Às vezes deparamo-nos com situações e decisões que são simplesmente dolorosas. Este foi o caso de Nick Schnarr e a sua esposa, Brooklyn, quando estavam à espera do seu terceiro filho. Os médicos deram a eles a notícia que todos os pais têm pavor de receber durante o período de gestação. Nick falou sobre a experiência numa publicação no Facebook:
“Pelos últimos nove meses, a minha esposa, Brooklyn, esteve grávida de um bebé muito doente. Três ou quatro meses atrás, nós descobrimos que o bebé tinha hidrocefalia severa. Antigamente, esta doença era chamada de “água no cérebro” devido à presença de muitos fluídos no cérebro. Por fim, nós fomos encaminhados para o Hospital Infantil de Cincinnati (EUA), onde fomos informados por vários dos mais recomendados especialistas fetais do país de que a condição dele era péssima.
A condição do bebé era “ruim além do normal”. Ela era tão extrema, que os especialistas pararam de medir e monitorizar os fluídos no cérebro dele porque, naquele ponto, já não fazia diferença. As ressonâncias magnéticas eram absurdas de se verem. Nos disseram, sem rodeios, de que havia mais de 90% de probabilidade de que o bebé morresse logo após o parto ou tivesse deficiências cognitivas tão severas que a qualidade de vida dele seria difícil de se imaginar. Nós tivemos uma consulta sobre cuidados paliativos a respeito do uso de medidas de sobrevivência, e tivemos discussões detalhadas, terríveis e emotivas sobre ética para quando, possivelmente, tivéssemos que tirar ou cessar com tais cuidados (o que resultaria no bebé morrendo “tranquilamente”).
Brooklyn se mudou para Cincinnati e viveu em um hotel perto do hospital para caso ela entrasse em trabalho de parto. Eu ia e voltava, enquanto tentava trabalhar e cuidar da Sophie e da Lily em casa.
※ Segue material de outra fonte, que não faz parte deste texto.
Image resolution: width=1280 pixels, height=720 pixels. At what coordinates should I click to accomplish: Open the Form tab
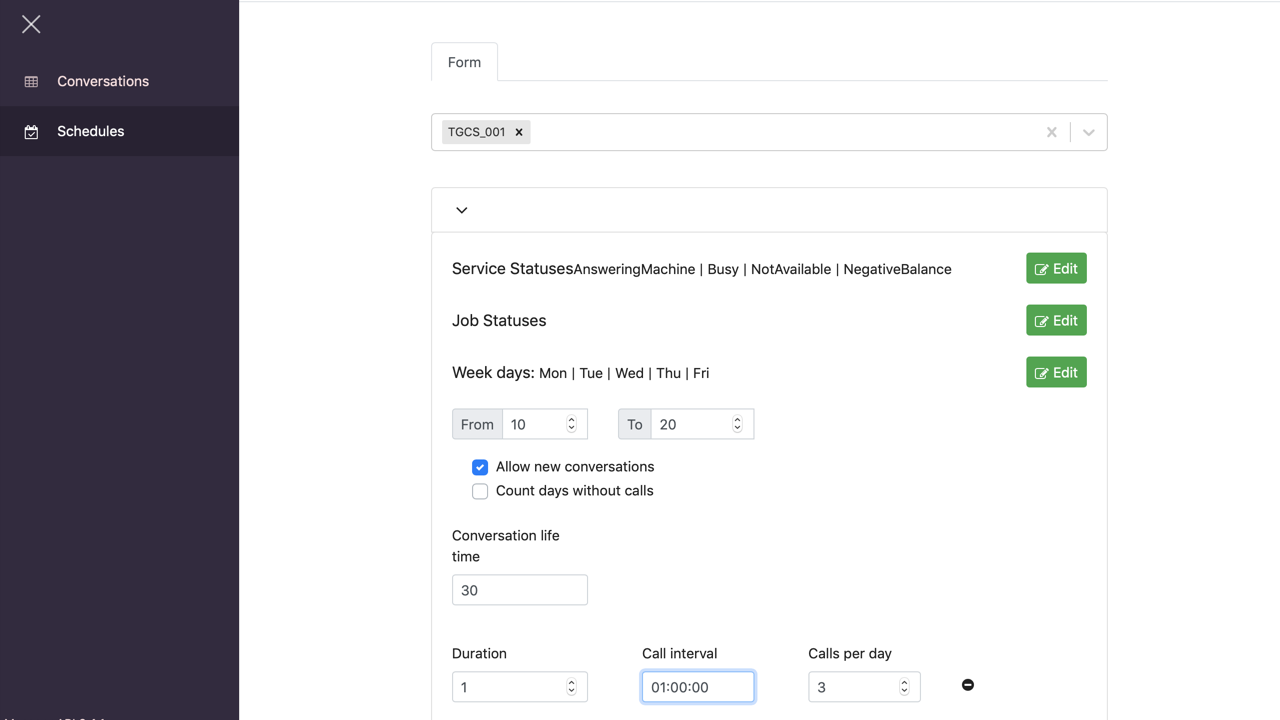(464, 62)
Em 8 de julho, Brooklyn realmente entrou em trabalho de parto. Literalmente 15 minutos antes de a levarem de volta para realizar a cesariana, nós tivemos outra reunião com os médicos a respeito do uso de um tubo respiratório, e em que ponto nós deveríamos ter que remover o tubo e deixar o bebé ir para o céu.
Mas para surpresa de todos, o bebé nasceu a chorar – o som mais doce que já ouvi.